I don't understand why this is desirable. There are a lot of proxy caches
out there that would not be as effective if the URL were tied down to one
server. Perhaps you mean the origin server of a URL should always be
recorded. That still looks like it would be impossible to guarantee, unless
we put a great deal of faith into the software authors that they would
either not modify the content or keep a record of the origin server at all
times.

\\ 	providing access only to author-provided TARGETs within a
\\ 	resource makes it impossible for an author to cite arbitrary
\\ 	places, tossing away centuries of standard citation practice

The only reasonable way I can think of for this is to record the byte
offset in the URL. Any other method would in fact involve modifying the
source document (or a copy of it). Then keeping track of what changed in
the source would be impossible for the person that had liked to some
portion of the document, which means an additional effort in keeping track
of how modifications effected the reference. This is just as true if the
byte offset idea were replaced by id's for each element.

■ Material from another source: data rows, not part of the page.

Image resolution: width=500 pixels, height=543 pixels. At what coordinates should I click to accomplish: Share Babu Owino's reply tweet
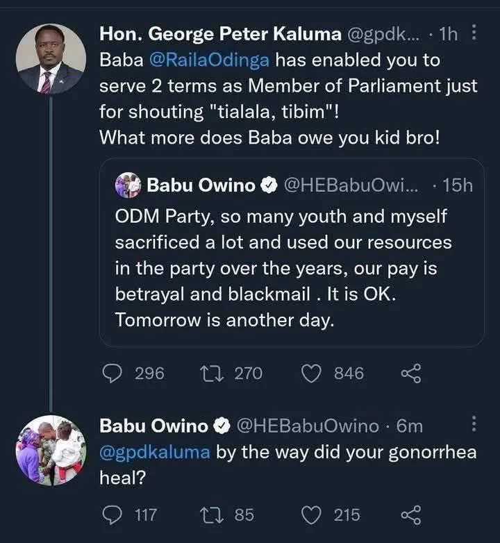click(x=411, y=515)
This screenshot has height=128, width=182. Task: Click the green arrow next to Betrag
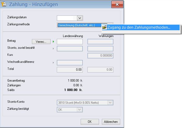[x=54, y=42]
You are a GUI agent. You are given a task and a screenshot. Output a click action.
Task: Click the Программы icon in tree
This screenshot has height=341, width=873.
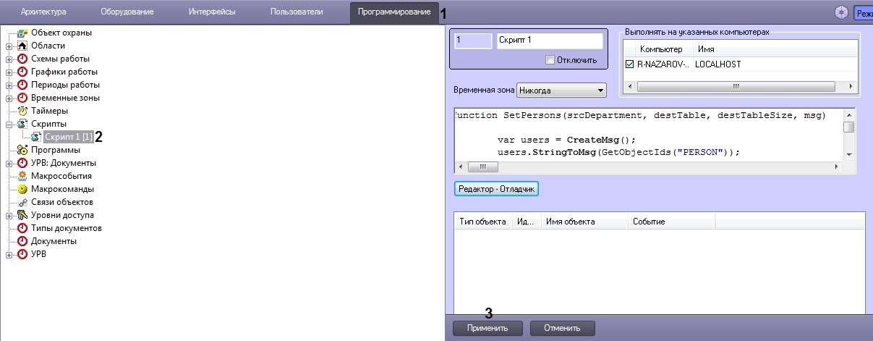coord(22,150)
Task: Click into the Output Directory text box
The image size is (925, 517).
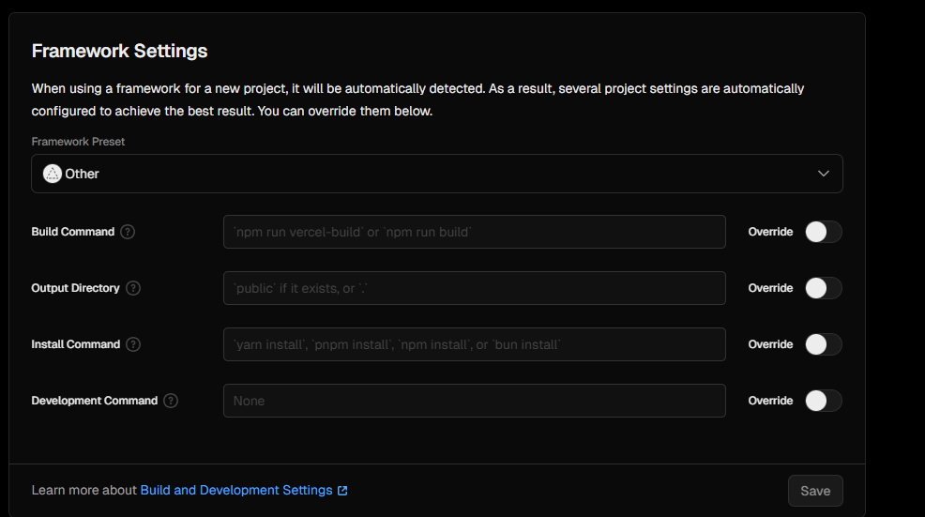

While both objections to the current URL model are perfectly valid, I don't
think there is much we can do about them right now. However, frame
references is another problem entirely, and can be fixed if we take a
ground up approach. Not that I think that will happen...

\\ It's hardly surprising that the first sketchy approach to presenting
\\ configurations of resources as logical entities would be
\\ under-engineered and would last forever...

I think the primary problem with frames and URL's for them is that framed
pages inherently create state, while URL's were never intended to represent
state. Forcing a state representation into a URL is most definitely a
kluge. One may conceivably draw an analogy between a CGI script (search URL
specifically) and a frame URL, and provide arguments for the framed
page. But the arguments model shall also have to be extended to include
framesets within a frame. That would be like giving to a CGI as an argument
another CGI with arguments for that, nesting infinitely. A grouping
mechanism (equivalent of parentheses) becomes necessary.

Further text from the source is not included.